* DIRECTIVE:
Update the listing from its first line through the line containing "coord(16,16)", changing "header" to "column heading" and leaving everything else as it is. Return only those lines.

* GIVEN ENTRIES:
----------

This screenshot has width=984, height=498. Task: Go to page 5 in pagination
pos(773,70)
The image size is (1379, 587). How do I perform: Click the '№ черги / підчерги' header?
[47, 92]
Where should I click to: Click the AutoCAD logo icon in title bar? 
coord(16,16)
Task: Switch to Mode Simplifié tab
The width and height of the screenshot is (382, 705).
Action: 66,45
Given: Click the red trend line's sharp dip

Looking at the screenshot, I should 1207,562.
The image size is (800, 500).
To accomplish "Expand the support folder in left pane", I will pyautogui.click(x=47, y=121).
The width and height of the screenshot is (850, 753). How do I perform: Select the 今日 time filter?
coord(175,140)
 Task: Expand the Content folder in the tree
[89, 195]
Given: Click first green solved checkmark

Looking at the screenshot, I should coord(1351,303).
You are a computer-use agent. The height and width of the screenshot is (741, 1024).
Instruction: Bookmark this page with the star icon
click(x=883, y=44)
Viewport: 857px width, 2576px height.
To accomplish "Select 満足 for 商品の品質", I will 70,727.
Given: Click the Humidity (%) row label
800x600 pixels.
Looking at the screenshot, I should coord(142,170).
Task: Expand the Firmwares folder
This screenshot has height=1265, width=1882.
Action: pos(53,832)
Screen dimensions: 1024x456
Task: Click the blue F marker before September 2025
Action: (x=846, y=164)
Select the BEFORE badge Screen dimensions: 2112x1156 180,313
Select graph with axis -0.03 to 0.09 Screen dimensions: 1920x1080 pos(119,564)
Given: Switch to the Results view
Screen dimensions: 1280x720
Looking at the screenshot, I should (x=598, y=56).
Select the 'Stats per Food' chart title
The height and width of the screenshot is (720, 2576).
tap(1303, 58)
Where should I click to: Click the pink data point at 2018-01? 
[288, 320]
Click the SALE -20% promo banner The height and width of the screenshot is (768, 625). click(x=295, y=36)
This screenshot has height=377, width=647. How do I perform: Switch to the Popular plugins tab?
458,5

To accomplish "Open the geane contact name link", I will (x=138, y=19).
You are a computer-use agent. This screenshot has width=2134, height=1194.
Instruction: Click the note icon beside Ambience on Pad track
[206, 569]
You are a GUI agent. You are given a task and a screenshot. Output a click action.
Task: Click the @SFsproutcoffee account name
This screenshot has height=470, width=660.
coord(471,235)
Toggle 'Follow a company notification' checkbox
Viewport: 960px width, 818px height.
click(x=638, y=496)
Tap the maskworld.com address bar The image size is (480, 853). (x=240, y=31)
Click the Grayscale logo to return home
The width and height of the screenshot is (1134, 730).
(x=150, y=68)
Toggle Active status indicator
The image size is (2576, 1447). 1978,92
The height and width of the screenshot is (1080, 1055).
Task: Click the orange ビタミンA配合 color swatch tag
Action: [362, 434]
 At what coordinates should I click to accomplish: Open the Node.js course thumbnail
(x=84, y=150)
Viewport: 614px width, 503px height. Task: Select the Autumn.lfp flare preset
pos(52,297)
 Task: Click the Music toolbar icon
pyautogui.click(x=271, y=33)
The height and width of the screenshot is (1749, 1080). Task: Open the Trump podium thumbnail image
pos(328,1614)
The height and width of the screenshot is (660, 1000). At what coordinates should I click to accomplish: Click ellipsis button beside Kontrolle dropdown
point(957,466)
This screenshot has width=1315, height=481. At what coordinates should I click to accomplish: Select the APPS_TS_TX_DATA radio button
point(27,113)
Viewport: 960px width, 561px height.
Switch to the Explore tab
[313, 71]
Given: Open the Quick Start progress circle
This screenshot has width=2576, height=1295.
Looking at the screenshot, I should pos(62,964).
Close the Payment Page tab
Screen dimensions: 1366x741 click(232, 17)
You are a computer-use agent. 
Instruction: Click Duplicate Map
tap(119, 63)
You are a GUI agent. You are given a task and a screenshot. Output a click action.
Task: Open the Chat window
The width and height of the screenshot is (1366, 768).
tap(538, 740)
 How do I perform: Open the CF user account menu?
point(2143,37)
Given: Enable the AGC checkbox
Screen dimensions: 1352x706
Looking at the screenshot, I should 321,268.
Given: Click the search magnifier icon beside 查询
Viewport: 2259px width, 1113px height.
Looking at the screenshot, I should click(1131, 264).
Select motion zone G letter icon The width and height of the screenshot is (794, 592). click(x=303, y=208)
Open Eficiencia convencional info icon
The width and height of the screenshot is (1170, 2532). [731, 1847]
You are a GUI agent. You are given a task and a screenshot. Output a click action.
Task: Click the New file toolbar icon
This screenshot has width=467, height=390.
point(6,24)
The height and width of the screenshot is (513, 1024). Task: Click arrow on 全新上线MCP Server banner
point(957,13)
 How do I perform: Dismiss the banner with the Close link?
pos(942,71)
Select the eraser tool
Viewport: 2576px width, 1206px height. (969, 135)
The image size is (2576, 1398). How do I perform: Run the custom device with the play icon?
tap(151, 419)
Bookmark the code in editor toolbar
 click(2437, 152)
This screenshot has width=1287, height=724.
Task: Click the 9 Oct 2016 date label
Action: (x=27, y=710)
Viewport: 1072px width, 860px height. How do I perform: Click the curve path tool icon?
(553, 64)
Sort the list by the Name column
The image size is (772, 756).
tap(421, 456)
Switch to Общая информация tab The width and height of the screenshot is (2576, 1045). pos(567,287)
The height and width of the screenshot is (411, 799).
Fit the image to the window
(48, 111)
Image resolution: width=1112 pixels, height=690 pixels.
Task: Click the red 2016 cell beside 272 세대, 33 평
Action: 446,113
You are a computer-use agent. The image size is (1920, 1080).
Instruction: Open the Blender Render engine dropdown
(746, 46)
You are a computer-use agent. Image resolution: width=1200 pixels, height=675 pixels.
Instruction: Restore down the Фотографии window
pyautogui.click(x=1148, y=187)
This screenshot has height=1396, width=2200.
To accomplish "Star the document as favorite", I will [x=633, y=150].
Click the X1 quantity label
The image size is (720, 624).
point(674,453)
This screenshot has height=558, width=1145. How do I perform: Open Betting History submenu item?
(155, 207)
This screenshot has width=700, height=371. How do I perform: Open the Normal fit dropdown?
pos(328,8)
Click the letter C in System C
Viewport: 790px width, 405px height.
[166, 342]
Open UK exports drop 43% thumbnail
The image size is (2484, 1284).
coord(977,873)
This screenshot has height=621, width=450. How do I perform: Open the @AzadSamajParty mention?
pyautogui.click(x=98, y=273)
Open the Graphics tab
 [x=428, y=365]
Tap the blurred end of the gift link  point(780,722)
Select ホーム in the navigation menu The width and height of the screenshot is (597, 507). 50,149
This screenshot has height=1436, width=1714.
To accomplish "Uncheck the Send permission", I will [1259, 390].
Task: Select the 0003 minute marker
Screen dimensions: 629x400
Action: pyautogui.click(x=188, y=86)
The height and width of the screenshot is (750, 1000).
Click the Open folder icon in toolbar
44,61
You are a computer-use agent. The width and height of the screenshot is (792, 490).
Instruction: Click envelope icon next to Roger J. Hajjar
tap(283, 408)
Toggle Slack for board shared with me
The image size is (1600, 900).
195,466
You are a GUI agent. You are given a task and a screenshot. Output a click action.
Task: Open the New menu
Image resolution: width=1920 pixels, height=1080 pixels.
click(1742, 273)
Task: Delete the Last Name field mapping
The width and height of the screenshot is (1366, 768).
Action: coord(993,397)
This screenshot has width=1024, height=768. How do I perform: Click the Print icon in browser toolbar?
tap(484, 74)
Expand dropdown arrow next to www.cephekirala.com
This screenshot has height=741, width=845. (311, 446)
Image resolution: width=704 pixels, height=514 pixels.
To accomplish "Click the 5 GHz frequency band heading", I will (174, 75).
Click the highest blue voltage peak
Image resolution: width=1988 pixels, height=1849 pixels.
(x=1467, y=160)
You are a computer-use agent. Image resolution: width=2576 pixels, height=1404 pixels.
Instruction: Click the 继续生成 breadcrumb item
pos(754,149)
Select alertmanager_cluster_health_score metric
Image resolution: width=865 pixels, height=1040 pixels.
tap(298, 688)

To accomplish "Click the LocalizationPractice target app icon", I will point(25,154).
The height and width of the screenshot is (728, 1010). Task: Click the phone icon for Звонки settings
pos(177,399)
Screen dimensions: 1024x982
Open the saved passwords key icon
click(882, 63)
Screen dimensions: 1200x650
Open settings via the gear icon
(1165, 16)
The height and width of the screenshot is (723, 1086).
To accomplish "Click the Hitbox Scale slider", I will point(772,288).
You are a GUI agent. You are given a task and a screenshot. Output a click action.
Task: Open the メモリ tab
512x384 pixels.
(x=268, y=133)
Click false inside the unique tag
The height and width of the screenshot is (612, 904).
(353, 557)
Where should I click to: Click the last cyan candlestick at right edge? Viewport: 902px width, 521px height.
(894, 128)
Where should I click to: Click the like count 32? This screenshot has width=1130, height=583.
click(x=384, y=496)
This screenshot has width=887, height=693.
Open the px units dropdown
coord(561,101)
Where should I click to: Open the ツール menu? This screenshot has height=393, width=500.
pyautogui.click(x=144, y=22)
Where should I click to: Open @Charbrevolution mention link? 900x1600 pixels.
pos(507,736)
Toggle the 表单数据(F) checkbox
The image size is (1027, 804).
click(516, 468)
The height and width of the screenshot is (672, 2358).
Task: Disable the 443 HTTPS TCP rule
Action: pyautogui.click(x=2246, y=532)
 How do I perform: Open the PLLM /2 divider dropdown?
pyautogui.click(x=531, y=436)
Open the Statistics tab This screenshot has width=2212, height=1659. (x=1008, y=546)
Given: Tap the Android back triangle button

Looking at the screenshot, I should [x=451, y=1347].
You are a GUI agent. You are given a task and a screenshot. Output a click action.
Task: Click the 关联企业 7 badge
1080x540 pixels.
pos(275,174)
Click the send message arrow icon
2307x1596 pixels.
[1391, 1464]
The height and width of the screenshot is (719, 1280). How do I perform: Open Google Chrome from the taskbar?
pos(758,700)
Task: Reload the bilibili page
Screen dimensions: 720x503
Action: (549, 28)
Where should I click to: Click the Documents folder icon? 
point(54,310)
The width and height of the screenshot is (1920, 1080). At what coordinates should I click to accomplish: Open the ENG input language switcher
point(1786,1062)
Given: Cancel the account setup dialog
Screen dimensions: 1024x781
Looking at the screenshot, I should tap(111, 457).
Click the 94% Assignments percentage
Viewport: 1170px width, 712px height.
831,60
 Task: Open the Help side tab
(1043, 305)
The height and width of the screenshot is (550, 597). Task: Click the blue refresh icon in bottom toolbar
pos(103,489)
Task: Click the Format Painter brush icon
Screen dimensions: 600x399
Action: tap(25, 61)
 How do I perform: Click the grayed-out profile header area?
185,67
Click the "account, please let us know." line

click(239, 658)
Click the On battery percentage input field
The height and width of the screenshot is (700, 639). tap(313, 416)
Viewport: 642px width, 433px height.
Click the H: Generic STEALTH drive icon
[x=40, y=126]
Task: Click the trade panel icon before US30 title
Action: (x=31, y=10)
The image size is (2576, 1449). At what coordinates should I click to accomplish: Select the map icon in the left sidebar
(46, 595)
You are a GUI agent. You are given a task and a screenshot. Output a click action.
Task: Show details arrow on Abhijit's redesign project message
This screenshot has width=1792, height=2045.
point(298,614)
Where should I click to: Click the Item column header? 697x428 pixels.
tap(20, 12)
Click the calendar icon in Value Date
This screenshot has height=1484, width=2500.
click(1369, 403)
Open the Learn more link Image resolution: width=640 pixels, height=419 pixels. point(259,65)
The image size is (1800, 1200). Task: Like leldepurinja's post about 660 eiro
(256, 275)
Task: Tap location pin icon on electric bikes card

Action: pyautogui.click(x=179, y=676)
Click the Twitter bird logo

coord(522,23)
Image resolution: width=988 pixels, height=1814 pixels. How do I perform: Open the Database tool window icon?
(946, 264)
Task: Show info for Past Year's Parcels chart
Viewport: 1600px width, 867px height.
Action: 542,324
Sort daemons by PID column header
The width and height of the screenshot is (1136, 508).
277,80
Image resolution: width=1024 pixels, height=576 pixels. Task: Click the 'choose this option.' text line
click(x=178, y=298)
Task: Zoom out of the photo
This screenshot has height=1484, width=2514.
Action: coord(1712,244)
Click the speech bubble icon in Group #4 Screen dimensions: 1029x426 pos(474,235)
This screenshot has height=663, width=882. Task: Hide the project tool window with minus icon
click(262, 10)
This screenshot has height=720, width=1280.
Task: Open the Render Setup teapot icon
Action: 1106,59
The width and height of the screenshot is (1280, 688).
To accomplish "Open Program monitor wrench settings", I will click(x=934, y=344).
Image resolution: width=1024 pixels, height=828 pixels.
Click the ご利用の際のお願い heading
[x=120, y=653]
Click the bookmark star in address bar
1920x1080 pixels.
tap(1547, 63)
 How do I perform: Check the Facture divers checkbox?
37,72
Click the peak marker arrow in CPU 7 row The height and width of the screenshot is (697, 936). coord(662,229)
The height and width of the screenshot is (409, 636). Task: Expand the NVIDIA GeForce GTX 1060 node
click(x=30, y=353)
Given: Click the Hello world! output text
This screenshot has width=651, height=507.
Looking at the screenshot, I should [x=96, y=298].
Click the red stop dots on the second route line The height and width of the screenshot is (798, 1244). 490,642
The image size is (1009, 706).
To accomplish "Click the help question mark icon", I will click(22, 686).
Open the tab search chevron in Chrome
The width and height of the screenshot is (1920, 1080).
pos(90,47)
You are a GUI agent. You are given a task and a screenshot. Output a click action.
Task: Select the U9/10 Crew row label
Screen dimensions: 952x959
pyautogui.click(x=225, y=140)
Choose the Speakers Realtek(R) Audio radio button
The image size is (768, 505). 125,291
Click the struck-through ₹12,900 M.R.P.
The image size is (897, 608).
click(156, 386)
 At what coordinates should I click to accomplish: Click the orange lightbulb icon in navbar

----------

* RESULT OF THIS TASK:
This screenshot has width=984, height=498. Task: Go to page 5 in pagination
pos(773,70)
The image size is (1379, 587). How do I perform: Click the '№ черги / підчерги' column heading?
[47, 92]
Where should I click to: Click the AutoCAD logo icon in title bar? 
coord(16,16)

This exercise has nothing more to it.